The data:
——

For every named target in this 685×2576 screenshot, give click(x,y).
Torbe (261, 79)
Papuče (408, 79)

——

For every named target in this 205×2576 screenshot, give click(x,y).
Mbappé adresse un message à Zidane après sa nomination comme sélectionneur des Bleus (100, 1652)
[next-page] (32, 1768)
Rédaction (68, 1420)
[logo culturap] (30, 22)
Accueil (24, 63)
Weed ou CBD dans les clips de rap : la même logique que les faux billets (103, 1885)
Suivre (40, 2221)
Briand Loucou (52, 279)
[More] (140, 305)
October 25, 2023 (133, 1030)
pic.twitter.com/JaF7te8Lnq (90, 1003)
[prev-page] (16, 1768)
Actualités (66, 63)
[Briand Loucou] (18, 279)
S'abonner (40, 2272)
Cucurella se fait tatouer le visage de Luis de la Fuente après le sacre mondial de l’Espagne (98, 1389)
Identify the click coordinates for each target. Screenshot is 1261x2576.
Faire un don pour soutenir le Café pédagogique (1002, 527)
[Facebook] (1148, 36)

——

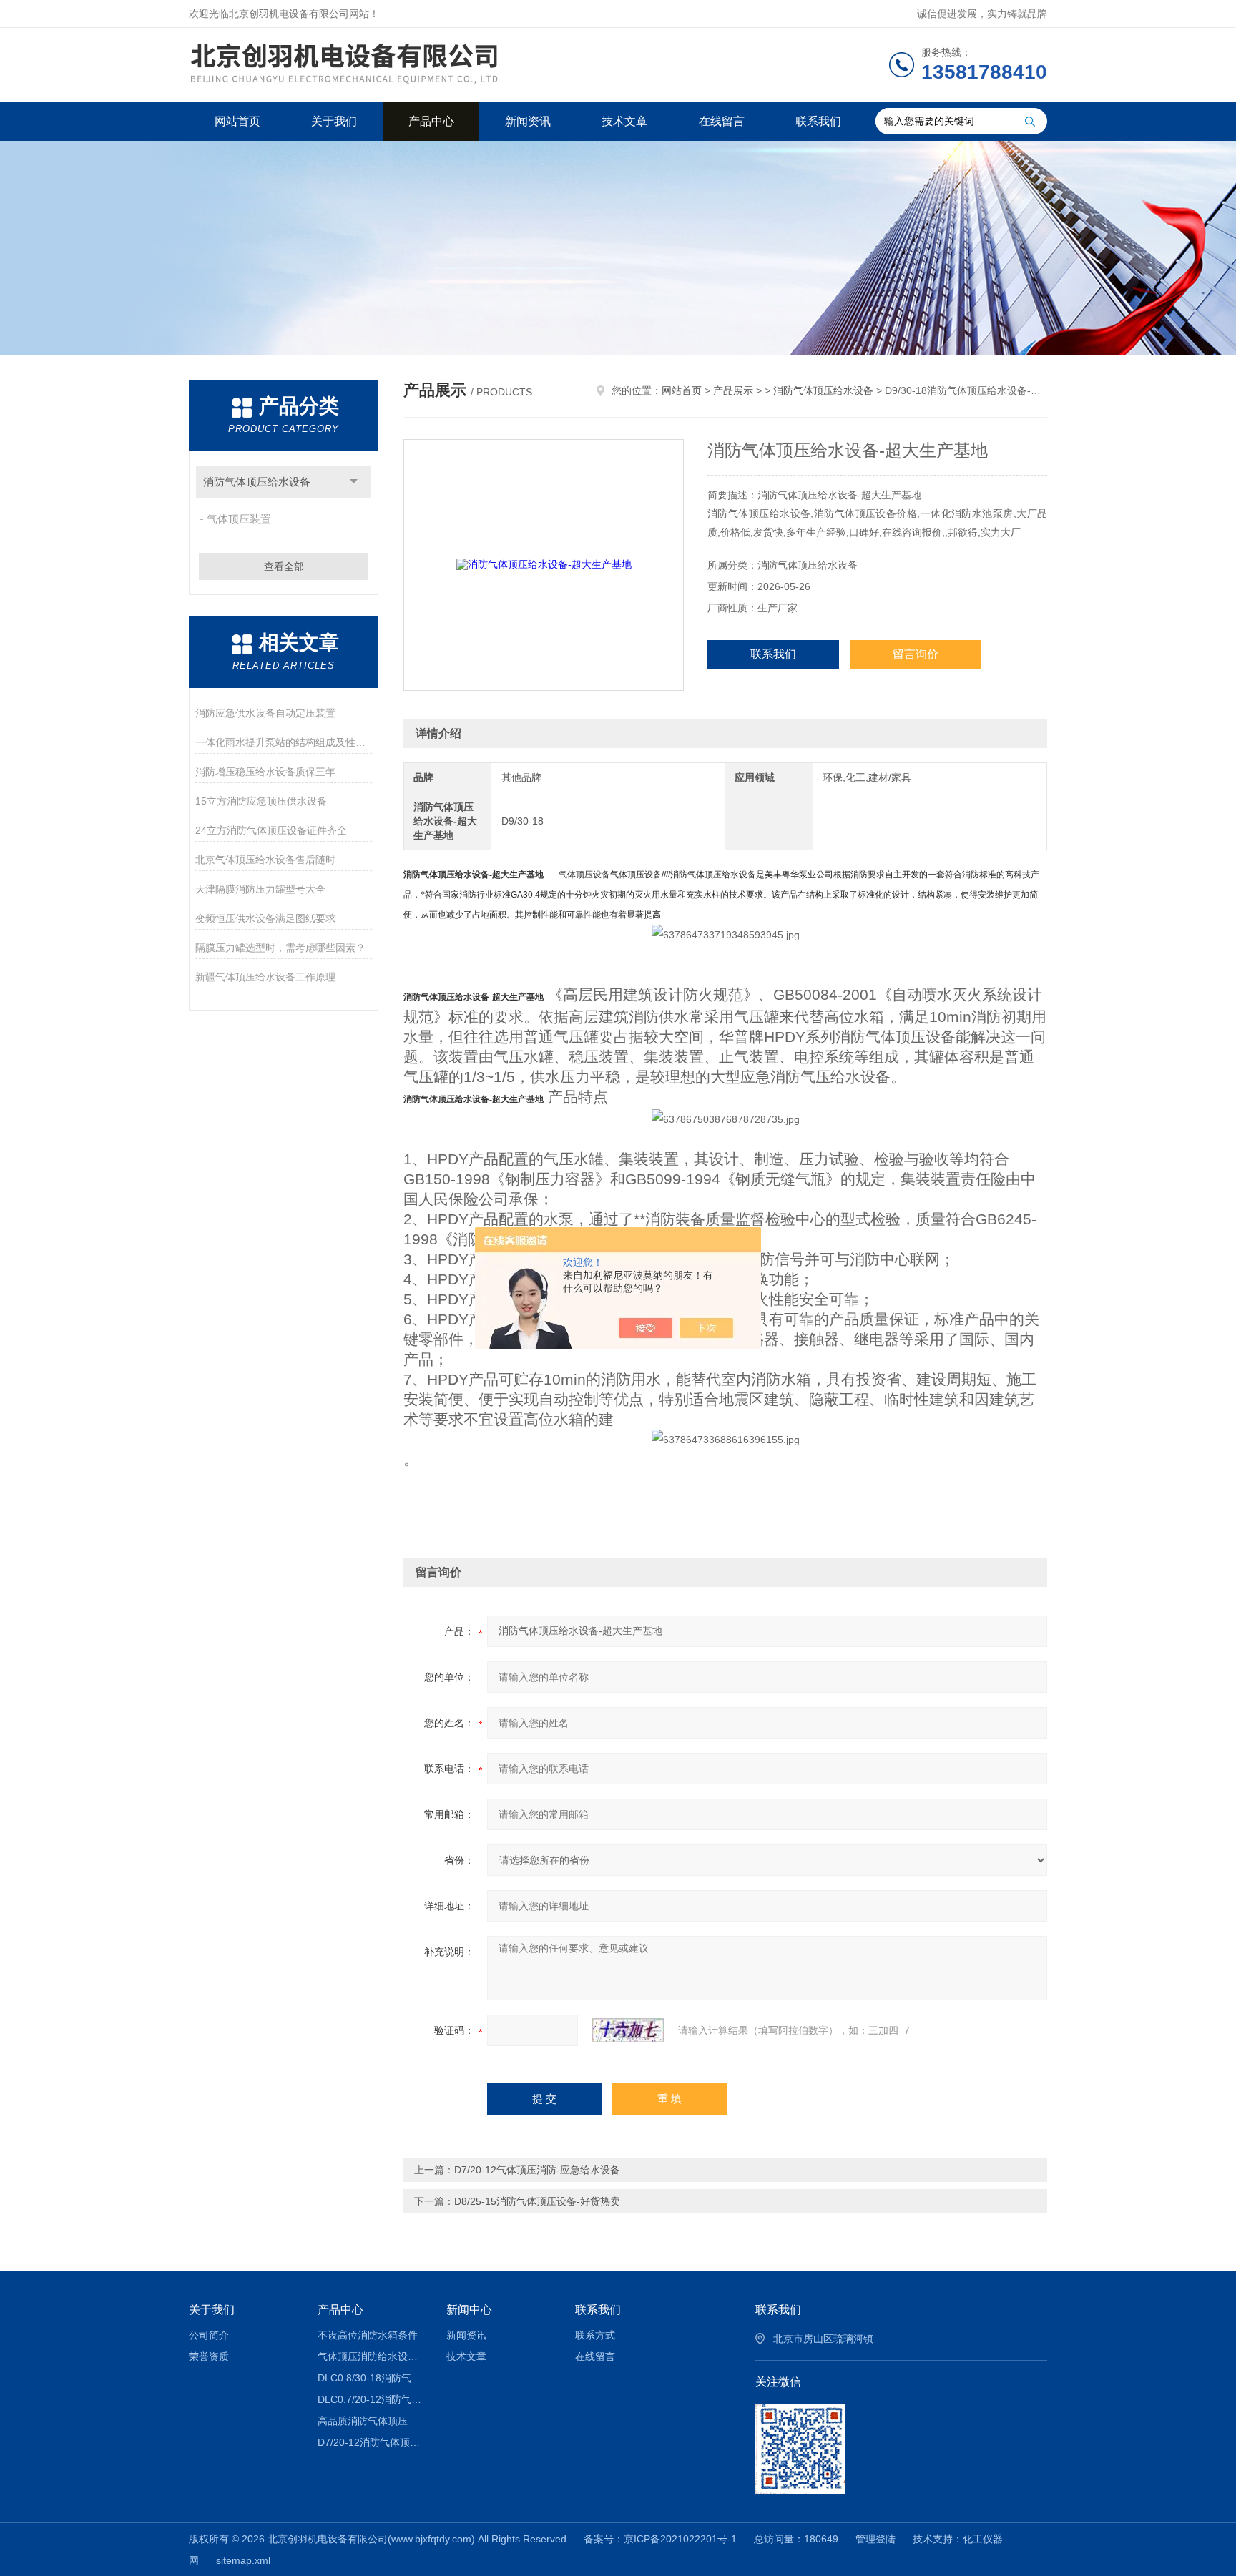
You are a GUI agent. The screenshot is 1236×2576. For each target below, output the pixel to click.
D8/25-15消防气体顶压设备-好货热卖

——

What is needed: Using the data above, transcribe the lines that run from the line with "pic.twitter.com/JaF7te8Lnq (90, 1003)" to the line with "[Facebook] (1148, 36)", both ends kept, and output nothing else.

Output for this task:
pic.twitter.com/JaF7te8Lnq (90, 1003)
[prev-page] (16, 1768)
Actualités (66, 63)
[Briand Loucou] (18, 279)
S'abonner (40, 2272)
Cucurella se fait tatouer le visage de Luis de la Fuente après le sacre mondial de l’Espagne (98, 1389)
Identify the click coordinates for each target. Screenshot is 1261x2576.
Faire un don pour soutenir le Café pédagogique (1002, 527)
[Facebook] (1148, 36)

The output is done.